Page:
RÉPUBLIQUE FRANÇAISE

AU NOM DU PEUPLE FRANÇAIS

COUR D'APPEL DE PARIS

Pôle 6 - Chambre 8

ARRÊT DU 02 Avril 2019

(n° , pages)

Numéro d'inscription au répertoire général : S N° RG 17/02130 - N° Portalis 35L7-V-B7B-B2TBA

Décision déférée à la Cour : jugement rendu le 31 Janvier 2017 par le Conseil de Prud'hommes - Formation paritaire de MEAUX section RG n° 13/00322

APPELANTE

SAS SODIFER

[…]

[…]

représentée par Me Jean-françois KLATOVSKY, avocat au barreau de PARIS

INTIMÉE

Mme A Z

[…]

[…]

née le […] à […]

représentée par Me Nathalie BAUDIN-VERVAECKE, avocat au barreau de MEAUX

PARTIE INTERVENANTE :

[…]

[…]

[…]

[…]

représentée par Me Véronique DAGONET, avocat au barreau de VAL-DE-MARNE, toque : PC 3

COMPOSITION DE LA COUR :

L'affaire a été débattue le 28 Juin 2018, en audience publique, devant la Cour composée de :

Catherine BEZIO, Présidente de chambre

Patricia DUFOUR, Conseiller

Nadège BOSSARD, Conseillère

qui en ont délibéré, un rapport a été présenté à l'audience dans les conditions prévues par l'article 785 du code de procédure civile.

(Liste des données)
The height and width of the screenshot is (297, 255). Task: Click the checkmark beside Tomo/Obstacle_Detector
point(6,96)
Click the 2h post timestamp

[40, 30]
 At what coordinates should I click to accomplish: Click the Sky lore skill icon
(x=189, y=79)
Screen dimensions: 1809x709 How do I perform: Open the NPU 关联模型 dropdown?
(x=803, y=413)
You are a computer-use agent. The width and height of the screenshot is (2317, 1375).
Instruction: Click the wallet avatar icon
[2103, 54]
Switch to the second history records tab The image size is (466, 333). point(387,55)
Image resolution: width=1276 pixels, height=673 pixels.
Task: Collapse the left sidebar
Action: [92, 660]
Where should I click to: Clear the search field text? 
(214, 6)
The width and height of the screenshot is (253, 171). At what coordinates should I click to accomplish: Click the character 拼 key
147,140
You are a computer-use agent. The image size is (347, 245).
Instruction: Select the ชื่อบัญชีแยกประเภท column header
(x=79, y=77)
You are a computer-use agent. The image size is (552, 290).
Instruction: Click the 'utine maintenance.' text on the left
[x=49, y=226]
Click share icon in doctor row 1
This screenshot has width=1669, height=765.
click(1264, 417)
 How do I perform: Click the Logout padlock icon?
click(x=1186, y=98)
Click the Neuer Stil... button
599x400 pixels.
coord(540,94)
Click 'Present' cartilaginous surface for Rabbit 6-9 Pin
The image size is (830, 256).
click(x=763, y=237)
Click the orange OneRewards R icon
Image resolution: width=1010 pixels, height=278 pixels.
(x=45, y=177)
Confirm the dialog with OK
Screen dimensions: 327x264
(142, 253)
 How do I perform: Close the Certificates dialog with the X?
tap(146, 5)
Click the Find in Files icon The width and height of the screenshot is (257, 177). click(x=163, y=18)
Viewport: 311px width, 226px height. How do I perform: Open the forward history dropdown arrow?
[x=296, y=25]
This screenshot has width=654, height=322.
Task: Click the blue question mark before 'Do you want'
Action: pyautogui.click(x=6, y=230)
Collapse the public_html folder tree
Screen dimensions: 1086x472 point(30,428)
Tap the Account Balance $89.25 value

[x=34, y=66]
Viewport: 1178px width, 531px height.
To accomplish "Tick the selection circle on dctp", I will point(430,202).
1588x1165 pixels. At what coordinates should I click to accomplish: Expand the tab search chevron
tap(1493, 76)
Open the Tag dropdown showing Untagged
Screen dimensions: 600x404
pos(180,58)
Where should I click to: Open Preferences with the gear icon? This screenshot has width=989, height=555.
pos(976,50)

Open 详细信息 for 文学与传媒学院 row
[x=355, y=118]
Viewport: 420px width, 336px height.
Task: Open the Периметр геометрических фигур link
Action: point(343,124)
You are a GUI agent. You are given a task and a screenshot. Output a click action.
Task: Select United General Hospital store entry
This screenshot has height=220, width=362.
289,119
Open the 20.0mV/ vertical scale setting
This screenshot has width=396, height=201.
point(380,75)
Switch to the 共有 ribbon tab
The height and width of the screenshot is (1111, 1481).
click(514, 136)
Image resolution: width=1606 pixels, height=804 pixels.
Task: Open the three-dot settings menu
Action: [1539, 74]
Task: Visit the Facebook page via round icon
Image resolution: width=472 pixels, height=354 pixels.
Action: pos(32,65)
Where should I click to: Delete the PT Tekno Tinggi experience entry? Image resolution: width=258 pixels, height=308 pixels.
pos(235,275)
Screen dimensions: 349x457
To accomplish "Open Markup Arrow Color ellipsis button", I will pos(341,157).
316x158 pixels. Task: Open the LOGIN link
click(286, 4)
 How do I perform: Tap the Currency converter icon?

Les consignes:
A - Résumez l'arrêt en trois phrases.
B - Indiquez combien de lignes de la liste des données contiennent la chaîne « size ».

Réponses par consigne:
A - Il s'agit d'un arrêt de la cour d'appel de Paris (pôle 6, chambre 8) du 2 avril 2019, rendu sur appel d'un jugement du conseil de prud'hommes de Meaux du 31 janvier 2017. L'appelante, la SAS SODIFER, est représentée par Me Jean-françois KLATOVSKY, et l'intimée, Mme A Z, par Me Nathalie BAUDIN-VERVAECKE. L'affaire a été débattue en audience publique le 28 juin 2018 devant une cour composée de Catherine BEZIO, Patricia DUFOUR et Nadège BOSSARD.

B - 4